Figure 2 | Feature distribution of mapped reads from Whole Transcriptome mRNA-Seq for different sample types. The majority of reads generated from both samples type, using RNA from cell lines and from blood samples, map to exonic sequences. However, the overall distribution of reads classified as exogenic, intronic, and intergenic is changed depending on the sample type.

For example, data generated from poly(A)-selected RNA typically reflects mature mRNAs with a lower intronic and intergenic read fraction. Due to the possibility to capture pre-mature mRNA, intron-inclusion events, and the quality of the annotation itself, a certain level of intronic and intergenic reads is to be expected, whereby the intronic read percentage should be higher than the intergenic read percentage. For data generated from rRNA-depleted samples more intronic and intergenic reads are expected as this method also captures transcripts occupying this space, e.g., long (intergenic) non-coding RNAs (lncRNAs and lincRNAs). Further, commonly observed read distribution is also influenced by the sample itself. For example, RNA-Seq libraries generated from blood samples naturally show a higher distribution of reads over the intronic and intergenic space⁴ (Fig. 2).

A high percentage of intronic or intergenic mapping reads for samples types that routinely show lower values can indicate genomic DNA contamination (most common for WTS data, see also Chapter 5 – DNase: To Treat or Not to Treat). Further, for data obtained from 3’ -Seq libraries, such statistics can hint to mis-hybridization where oligo(dT) primers are re-directed from the poly(A) tails of mRNAs and prime to A-rich sequences present in rRNA.

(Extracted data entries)
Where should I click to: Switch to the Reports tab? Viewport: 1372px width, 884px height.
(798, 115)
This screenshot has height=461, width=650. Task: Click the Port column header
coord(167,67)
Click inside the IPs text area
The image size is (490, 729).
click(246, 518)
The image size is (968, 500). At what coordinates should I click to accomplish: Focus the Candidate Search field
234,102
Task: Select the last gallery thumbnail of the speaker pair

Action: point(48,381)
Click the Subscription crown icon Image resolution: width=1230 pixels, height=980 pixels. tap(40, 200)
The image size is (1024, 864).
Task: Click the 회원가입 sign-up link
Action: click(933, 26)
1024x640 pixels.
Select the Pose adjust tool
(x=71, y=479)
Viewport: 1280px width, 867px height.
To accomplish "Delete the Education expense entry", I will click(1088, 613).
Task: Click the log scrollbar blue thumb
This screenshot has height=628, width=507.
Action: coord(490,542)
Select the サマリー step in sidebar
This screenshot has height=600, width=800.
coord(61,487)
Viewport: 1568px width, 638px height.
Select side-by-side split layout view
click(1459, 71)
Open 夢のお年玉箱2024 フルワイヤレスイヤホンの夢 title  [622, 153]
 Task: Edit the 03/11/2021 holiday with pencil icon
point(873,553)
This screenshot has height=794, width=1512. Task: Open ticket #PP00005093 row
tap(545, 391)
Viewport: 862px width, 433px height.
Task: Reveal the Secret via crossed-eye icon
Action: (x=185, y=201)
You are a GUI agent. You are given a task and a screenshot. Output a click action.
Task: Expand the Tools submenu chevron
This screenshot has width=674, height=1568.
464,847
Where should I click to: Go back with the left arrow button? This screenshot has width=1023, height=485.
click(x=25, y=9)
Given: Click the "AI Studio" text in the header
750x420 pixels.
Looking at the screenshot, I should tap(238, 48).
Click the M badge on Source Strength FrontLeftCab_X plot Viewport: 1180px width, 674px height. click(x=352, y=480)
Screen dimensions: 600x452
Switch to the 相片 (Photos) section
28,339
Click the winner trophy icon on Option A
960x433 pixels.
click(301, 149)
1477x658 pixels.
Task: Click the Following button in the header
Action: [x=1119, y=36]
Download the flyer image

> **Exercise 1**
Render this sentence from the RNA-Seq read distribution text in German: "For example, data generated from poly(A)-selected RNA typically reflects mature mRNAs with a lower intronic and intergenic read fraction."
> **Exercise 2**
Proceed with the RNA-Seq read distribution text, picking up after its final sentence.
The extracted data entries can be disregarded.

> **Task response 1**
So spiegeln beispielsweise Daten, die aus Poly(A)-selektierter RNA erzeugt wurden, typischerweise reife mRNAs mit einem geringeren Anteil intronischer und intergener Reads wider.

> **Task response 2**
Ribosomal RNA as Indicator for Library Complexity

Another important metric to examine is the percentage of ribosomal RNA (rRNA) mapping reads. While total RNA is composed of 80-98 % rRNA, quality mRNA-Seq libraries typically contain no more than single digit percentages of rRNA mapping reads.

For example, 3’ mRNA-Seq libraries, such as QuantSeq libraries, typically contain ~3-5 % rRNA mapping reads as mitochondrial rRNA transcripts contain poly(A) tails and will be captured by oligo(dT) priming together with polyadenylated mRNAs. In contrast, rRNA depleted WTS libraries, such as CORALL libraries after depletion with RiboCop, typically contain <1 % rRNA mapping reads. The content of reads derived from rRNA observed in sequencing experiments is largely dependent on the sample itself, the RNA quality and quantity, enrichment, and library preparation method. This metric should always be interpreted in relation to expected and typically observed results.

Libraries with a significantly higher fraction of rRNA are usually indicative of low complexity. This can be caused by using low amounts of RNA, or very low-quality input material which usually results in libraires with few detected genes (see Chapter 4 – RNA Extraction and Quality Control). If the genome annotation contains rRNA (some do not), the percentage of rRNA can be calculated from the output of the chosen quantifier. Ribosomal RNA percentage can also be calculated by mapping reads separately to rRNA-only sequences, which can be more accurate when using poor genome assemblies or incomplete annotations. For example, this can be done by mapping the reads to an rRNA-only database such as silva⁵ that contains sequences of many different organisms. As rRNA is generally highly conserved this approach can help in these cases to estimate the rRNA content.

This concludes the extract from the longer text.